> _What is required_
Write out the listing below from the line containing "has width=976, height=1022." to its last line, unaltered, ends included.

> _Source data_
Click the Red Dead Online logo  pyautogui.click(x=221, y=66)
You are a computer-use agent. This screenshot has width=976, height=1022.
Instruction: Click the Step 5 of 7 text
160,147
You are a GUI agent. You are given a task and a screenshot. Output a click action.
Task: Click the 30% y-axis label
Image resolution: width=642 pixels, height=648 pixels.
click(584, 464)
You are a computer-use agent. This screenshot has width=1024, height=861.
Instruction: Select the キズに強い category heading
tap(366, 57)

> _Task answer_
You are a computer-use agent. This screenshot has width=976, height=1022.
Instruction: Click the Step 5 of 7 text
160,147
You are a GUI agent. You are given a task and a screenshot. Output a click action.
Task: Click the 30% y-axis label
Image resolution: width=642 pixels, height=648 pixels.
click(584, 464)
You are a computer-use agent. This screenshot has width=1024, height=861.
Instruction: Select the キズに強い category heading
tap(366, 57)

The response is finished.